Suppose I was on master
branch and created a new branch:
git checkout -b feature_branch
I started to work on feature_branch
, and at some point I would like to merge my changes to master
using rebase. So, I do:
# Get the latest code on master
git checkout master
git pull
# Rebase on master and push the most updated 'feature_branch'
git checkout feature_branch
git rebase master
git push
# Merge 'feature_branch' to 'master' and push the updated 'master'
git checkout master
git merge feature_branch
git push
# Back to work on 'feature_branch'
git checkout feature_branch
Is there a way to reduce the number of steps and achieve the same?
At the end of the process I would like master
, origin/master
, feature_branch
, and origin/feature_branch
, to point to the same commit.
You can remove a couple commands. This does the same:
# you have to have the branch checked out to pull, since pulling means merging
# into master, and you need a work tree to merge in
git checkout master
git pull
# no need to check out first; rebase does the right thing with two arguments
git rebase master feature_branch
git checkout master
git merge feature_branch
# git push by default pushes all branches that exist here and on the remote
git push
git checkout feature_branch
Strictly speaking, the merge into master is guaranteed to be a fast-forward (a trivial merge), so it doesn't actually need a work tree, but there's not really a built-in way skip the checkout.

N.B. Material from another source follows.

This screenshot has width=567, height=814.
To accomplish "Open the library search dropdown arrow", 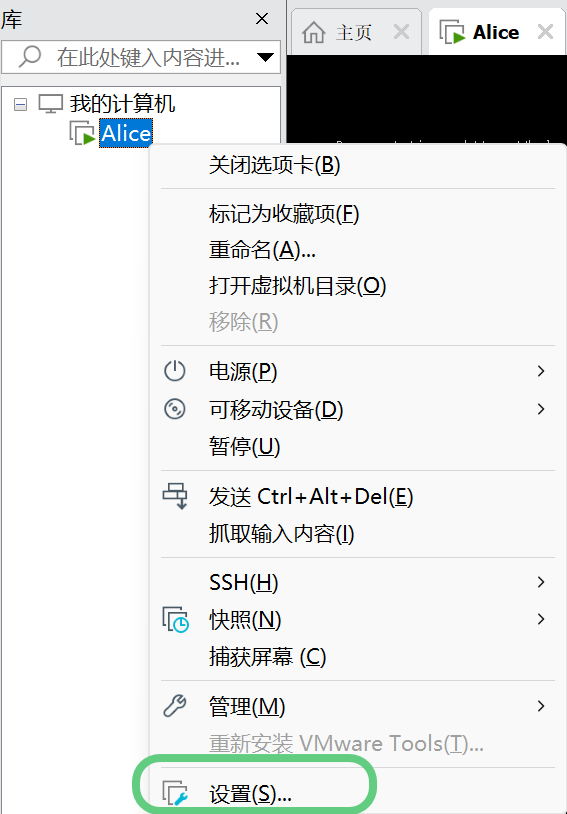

There are workarounds, e.g. pushing into the same repository: git push . feature_branch:master
(safe, but weird) or directly updating the ref: git update-ref master feature_branch
(unsafe - doesn't check if it's a fast-forward) but generally you might as well just quickly switch branches.
Also note that if you didn't want to rebase the feature branch, you could just skip that, not rewrite feature_branch, and end up with a merge commit in master instead of the rebased feature_branch and fast-forward merge.